E la scatola mi ha servito esattamente per quello che doveva fare. Il messaggio che ho estratto dalla scatola diceva: "Siate gentili nonostante la meschinità/spudoratezza di qualcun altro". Sì, è vero, le ingiustizie sono accadute e stanno accadendo. Anche oggi ho dovuto lottare ancora una volta con la sensazione che i miei sforzi non venissero adeguatamente ricompensati. Sono quasi sprofondata in sentimenti di rabbia e tristezza, ho chiuso tutto in una piccola scatola nel mio cuore e sono andata avanti. Ma questo evento, con il suo messaggio, mi ha fatto riflettere.

Spesso dimentichiamo con chi dovremmo essere gentili. Come possiamo aspettarci moderazione dagli altri, che sia nell'uso delle reti online, nel consumo di cibo, nella quantità di lavoro che svolgiamo o altro, se non siamo nemmeno moderati nel dare agli altri almeno quanto diamo a noi stessi? Figuriamoci se ci concediamo la stessa quantità di bene e non solo di male e di critiche. Molte volte intendiamo la gentilezza solo come qualcosa che diamo agli altri.

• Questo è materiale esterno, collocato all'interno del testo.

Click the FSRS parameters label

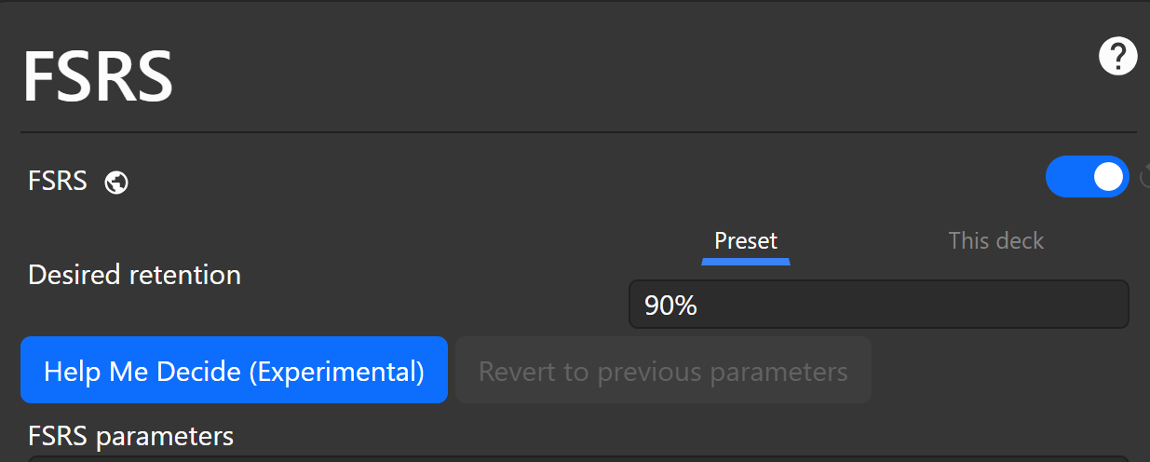coord(131,435)
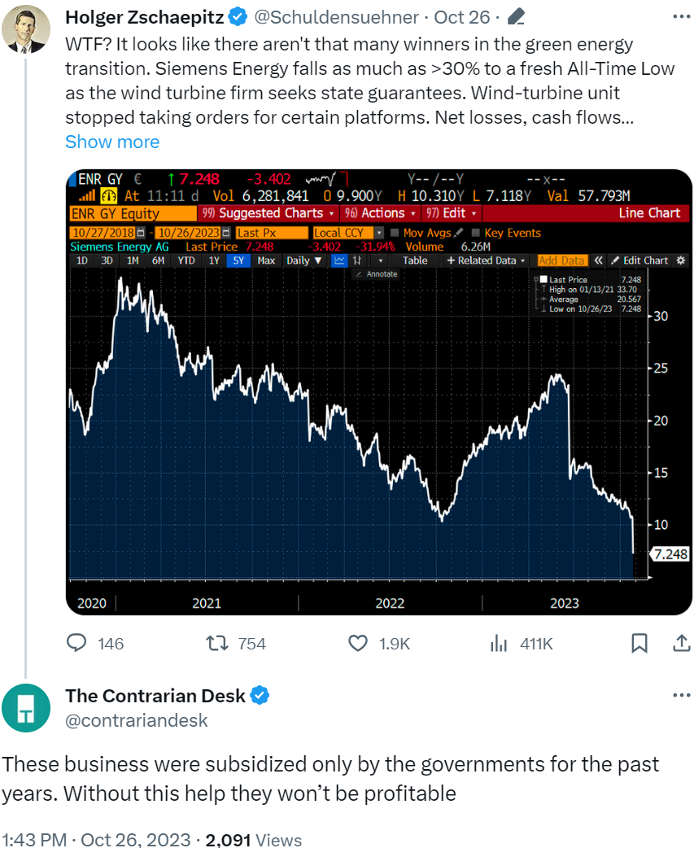The width and height of the screenshot is (694, 848).
Task: Retweet Holger Zschaepitz's post
Action: pos(216,644)
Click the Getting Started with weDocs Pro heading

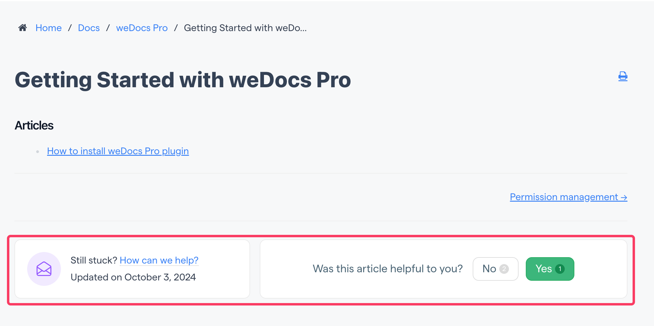point(183,80)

Gli sloveni sono felici di aprire le porte delle loro case, c'è sempre cibo e bevande a sufficienza per tutti, e aiutare i nostri vicini è, vedo in città e in campagna, ancora un valore caro. Ma quanto spesso siamo davvero gentili con noi stessi? Con i nostri sentimenti, desideri e bisogni?

Tutto ciò che daremmo o regaliamo agli altri, possiamo darlo a noi stessi. Questo non solo è gentile con noi stessi, ma anche con gli altri, perché possiamo versare solo da un bicchiere pieno. Se siamo gentili con noi stessi, tutto ciò che alimenta guerre, disordini e lotte scompare. Tutta la pigrizia, la rabbia e le emozioni represse. Allora non abbiamo più bisogno di conferme e prove esterne, che siano il successo, la ricchezza, il riconoscimento o qualsiasi altra cosa sia al di fuori di noi.

La gentilezza verso se stessi porta la pace interiore. Una volta raggiunta la pace interiore, è impossibile che qualcosa la perturbi e che la pace e l'amore regnino nel mondo.